By Craig Garcia - On June 13th NASA will launch a brand new space telescope into space and also begin a new era in black hole hunting. The NuSTAR spacecraft (Nuclear Spectroscopic Telescope Array) will launch from within a Pegasus XL rocket, which will in turn be carried by a L-1011 Stargazer airplane.
This bad ass telescope isn't your typical optical array, in fact it doesn't see the universe the way you or I may see it... this telescope has X-ray eyes, more specifically Wolter-I optic units. Each of these 'eyes' are made of 133 concentric mirrors shaped from flexible glass, similar to that found in laptop computers, and like human eyes need to be distanced from one another since x-ray telescopes require long focal lengths and NuSTAR achieves this with a 10 meter mast between the units.
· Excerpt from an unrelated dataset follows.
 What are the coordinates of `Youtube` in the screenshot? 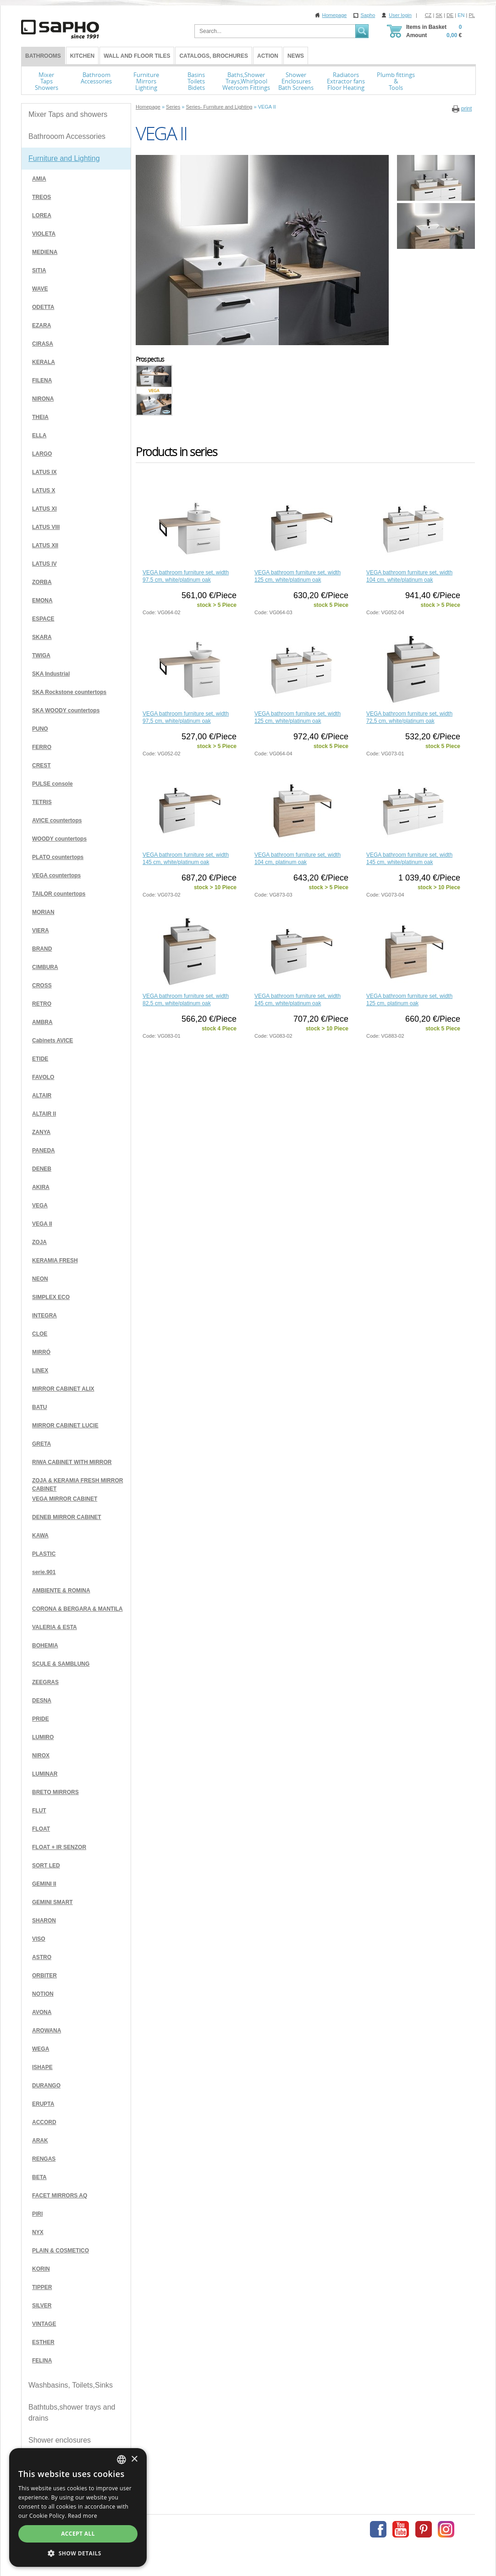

At approximately the size of a school bus the NuSTAR will be used to view high energy light from extreme locations such as black holes, supernova explosions, particle jets and dead star remnants. “NuSTAR will provide an unprecedented capability to discover and study
some of the most exotic objects in the universe, from the corpses of
exploded stars in the Milky Way to supermassive black holes residing in
the hearts of distant galaxies,” said Lou Kaluzienski, from NASA Headquarters in Washington.